→ **Your goal**: Copy out every one of the entries below word for word.

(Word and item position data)
· · · · · · ·
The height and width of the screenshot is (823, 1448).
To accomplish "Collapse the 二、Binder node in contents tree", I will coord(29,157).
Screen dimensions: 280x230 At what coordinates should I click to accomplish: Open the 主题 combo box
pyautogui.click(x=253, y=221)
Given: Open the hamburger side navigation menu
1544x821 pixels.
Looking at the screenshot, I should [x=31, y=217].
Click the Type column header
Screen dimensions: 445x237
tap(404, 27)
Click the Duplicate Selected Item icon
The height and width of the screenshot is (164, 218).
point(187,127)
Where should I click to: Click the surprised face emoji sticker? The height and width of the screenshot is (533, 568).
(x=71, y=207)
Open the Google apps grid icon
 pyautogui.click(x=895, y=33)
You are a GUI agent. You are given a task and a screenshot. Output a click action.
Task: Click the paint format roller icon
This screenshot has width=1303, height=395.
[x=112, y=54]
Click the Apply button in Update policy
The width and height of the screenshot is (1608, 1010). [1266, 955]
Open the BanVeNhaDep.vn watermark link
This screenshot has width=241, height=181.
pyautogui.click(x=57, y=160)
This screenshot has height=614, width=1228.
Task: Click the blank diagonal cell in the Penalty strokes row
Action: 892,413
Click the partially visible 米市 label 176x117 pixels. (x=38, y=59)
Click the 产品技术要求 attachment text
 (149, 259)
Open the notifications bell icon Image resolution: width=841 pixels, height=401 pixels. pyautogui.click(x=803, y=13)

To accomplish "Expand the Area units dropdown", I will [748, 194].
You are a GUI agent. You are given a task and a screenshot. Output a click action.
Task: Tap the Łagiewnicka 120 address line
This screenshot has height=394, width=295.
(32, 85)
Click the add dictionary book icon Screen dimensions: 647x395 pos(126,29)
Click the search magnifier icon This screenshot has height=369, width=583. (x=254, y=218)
· · · · · · ·
→ **Correct result**:
The height and width of the screenshot is (823, 1448).
To accomplish "Collapse the 二、Binder node in contents tree", I will coord(29,157).
Screen dimensions: 280x230 At what coordinates should I click to accomplish: Open the 主题 combo box
pyautogui.click(x=253, y=221)
Given: Open the hamburger side navigation menu
1544x821 pixels.
Looking at the screenshot, I should [x=31, y=217].
Click the Type column header
Screen dimensions: 445x237
tap(404, 27)
Click the Duplicate Selected Item icon
The height and width of the screenshot is (164, 218).
point(187,127)
Where should I click to: Click the surprised face emoji sticker? The height and width of the screenshot is (533, 568).
(x=71, y=207)
Open the Google apps grid icon
 pyautogui.click(x=895, y=33)
You are a GUI agent. You are given a task and a screenshot. Output a click action.
Task: Click the paint format roller icon
This screenshot has width=1303, height=395.
[x=112, y=54]
Click the Apply button in Update policy
The width and height of the screenshot is (1608, 1010). [1266, 955]
Open the BanVeNhaDep.vn watermark link
This screenshot has width=241, height=181.
pyautogui.click(x=57, y=160)
This screenshot has height=614, width=1228.
Task: Click the blank diagonal cell in the Penalty strokes row
Action: 892,413
Click the partially visible 米市 label 176x117 pixels. (x=38, y=59)
Click the 产品技术要求 attachment text
 (149, 259)
Open the notifications bell icon Image resolution: width=841 pixels, height=401 pixels. pyautogui.click(x=803, y=13)

To accomplish "Expand the Area units dropdown", I will [748, 194].
You are a GUI agent. You are given a task and a screenshot. Output a click action.
Task: Tap the Łagiewnicka 120 address line
This screenshot has height=394, width=295.
(32, 85)
Click the add dictionary book icon Screen dimensions: 647x395 pos(126,29)
Click the search magnifier icon This screenshot has height=369, width=583. (x=254, y=218)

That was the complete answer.